How Instagram efficiently serves HashTags ordered by count



7705 views Backend System Design



Instagram has millions of photos, and each has tens of hashtags, so how does Instagram efficiently serves hashtags for a search query?

Instagram uses Postgres as its primary transactions database. For each hashtag, it stores the media_count in a table. This allows us to render the Hashtag and some meta information on the search page.

Note: Instagram could also use a dedicated search engine for this usecase, but this usecase is trivial to use something as sophisticated as ElasticSearch. We take a look at how they do it with Postgres.

A naive query to get hashtags for a given prefix ordered by count would look something like this

SELECT * from hashtags
WHERE name LIKE 'snow%'
ORDER BY media_count
DESC LIMIT 10;

Executing this query would require the database engine to filter out the hashtags starting with snow and then sort. Sorting is an expensive operation and this query required the engine to sort 15000 rows.

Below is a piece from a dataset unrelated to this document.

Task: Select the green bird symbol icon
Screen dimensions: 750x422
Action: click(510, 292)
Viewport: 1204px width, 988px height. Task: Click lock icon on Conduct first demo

Under high load, this sorting becomes a pain. So, what’s the way out?

The key insight here is the fact that hashtags have a long-tail distribution i.e. most hashtags will have far fewer media counts and while serving we are always ordering by media_count.

Hence, instead of indexing everything, we can simply index the hashtags having media_count > 100 because other hashtags are highly unlikely to be surfaced.

Partial Indexes

Postgres database has this exact same capability and it is called Partial Indexing. With partial indexes, we can keep only a subset of data in the index.

We can create a partial index on our hashtags table like

CREATE INDEX CONCURRENTLY ON hashtags WHERE media_count > 100;

With this index, the query we fire would have to scan a very limited number of index entries to spit out the result.

The SQL query to get hashtags with the prefix snow% would look something like this

SELECT * from hashtags
WHERE name LIKE 'snow%'
AND media_count > 100
ORDER BY media_count
DESC LIMIT 10;

The above query required it to sort only 169 rows, completing its evaluation superfast. This is a classic usecase where we all can utilize Partial Indexes.